Work to complete> In the entries below, find each line where the word "agent" appears and give only the total count of such lines.

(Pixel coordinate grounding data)
=-=-=-=-=

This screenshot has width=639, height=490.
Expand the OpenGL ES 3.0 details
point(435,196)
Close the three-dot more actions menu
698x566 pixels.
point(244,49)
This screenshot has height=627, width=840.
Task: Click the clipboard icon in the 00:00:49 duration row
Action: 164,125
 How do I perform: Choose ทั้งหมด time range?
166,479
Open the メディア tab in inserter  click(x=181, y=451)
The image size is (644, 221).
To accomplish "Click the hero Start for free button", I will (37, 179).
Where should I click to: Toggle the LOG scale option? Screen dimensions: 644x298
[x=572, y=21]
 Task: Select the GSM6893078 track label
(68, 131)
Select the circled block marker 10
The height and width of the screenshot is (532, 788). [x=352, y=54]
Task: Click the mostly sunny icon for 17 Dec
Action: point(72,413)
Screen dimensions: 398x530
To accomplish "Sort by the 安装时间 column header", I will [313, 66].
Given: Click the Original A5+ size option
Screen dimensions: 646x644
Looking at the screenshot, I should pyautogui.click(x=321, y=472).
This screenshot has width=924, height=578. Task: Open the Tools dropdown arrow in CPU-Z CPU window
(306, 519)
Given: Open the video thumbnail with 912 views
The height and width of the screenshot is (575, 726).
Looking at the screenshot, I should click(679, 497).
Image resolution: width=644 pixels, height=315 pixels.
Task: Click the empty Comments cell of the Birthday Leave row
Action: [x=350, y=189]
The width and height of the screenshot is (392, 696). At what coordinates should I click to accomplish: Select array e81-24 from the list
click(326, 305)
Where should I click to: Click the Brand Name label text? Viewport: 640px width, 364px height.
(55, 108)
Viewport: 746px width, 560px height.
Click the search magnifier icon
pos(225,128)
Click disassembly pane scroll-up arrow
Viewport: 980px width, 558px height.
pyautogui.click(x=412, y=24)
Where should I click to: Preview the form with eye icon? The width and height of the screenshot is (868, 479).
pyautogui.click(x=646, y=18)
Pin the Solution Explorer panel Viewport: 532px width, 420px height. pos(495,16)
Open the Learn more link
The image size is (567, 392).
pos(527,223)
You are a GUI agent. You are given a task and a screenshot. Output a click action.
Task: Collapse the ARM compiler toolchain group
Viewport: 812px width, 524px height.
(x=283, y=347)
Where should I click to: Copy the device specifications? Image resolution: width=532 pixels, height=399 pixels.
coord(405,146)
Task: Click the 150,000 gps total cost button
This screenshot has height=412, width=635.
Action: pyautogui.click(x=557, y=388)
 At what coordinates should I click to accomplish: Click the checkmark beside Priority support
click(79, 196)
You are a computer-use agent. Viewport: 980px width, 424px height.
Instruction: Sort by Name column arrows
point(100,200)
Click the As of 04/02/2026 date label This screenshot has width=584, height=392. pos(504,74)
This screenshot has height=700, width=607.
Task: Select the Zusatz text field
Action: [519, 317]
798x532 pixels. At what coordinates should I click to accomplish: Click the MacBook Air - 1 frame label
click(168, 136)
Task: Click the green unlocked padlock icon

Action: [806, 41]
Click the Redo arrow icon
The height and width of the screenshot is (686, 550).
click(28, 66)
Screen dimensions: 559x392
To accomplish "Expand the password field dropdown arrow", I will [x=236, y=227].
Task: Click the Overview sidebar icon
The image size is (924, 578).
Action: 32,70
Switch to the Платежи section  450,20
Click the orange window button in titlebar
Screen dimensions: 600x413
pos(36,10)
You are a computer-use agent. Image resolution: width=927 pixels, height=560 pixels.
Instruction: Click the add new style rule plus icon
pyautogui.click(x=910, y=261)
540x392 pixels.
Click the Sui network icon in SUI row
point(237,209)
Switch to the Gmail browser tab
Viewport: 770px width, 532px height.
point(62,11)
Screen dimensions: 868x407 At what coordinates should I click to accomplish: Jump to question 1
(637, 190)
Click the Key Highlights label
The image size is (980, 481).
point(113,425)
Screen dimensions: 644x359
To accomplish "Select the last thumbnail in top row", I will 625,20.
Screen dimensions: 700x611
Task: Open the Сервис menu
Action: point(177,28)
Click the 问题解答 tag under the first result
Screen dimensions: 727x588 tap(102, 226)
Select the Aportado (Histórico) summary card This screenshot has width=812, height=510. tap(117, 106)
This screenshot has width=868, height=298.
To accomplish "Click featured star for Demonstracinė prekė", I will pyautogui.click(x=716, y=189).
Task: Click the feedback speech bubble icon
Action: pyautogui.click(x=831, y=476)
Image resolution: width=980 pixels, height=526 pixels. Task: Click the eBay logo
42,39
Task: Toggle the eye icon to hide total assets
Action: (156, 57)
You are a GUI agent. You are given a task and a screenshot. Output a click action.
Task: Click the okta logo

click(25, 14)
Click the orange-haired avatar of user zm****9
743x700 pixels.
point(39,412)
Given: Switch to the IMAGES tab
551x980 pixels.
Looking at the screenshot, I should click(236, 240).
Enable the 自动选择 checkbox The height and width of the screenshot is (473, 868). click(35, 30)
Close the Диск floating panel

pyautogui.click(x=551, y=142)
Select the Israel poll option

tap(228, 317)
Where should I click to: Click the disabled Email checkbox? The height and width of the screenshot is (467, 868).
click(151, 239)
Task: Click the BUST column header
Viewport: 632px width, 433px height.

=-=-=-=-=

Output for this exercise> 4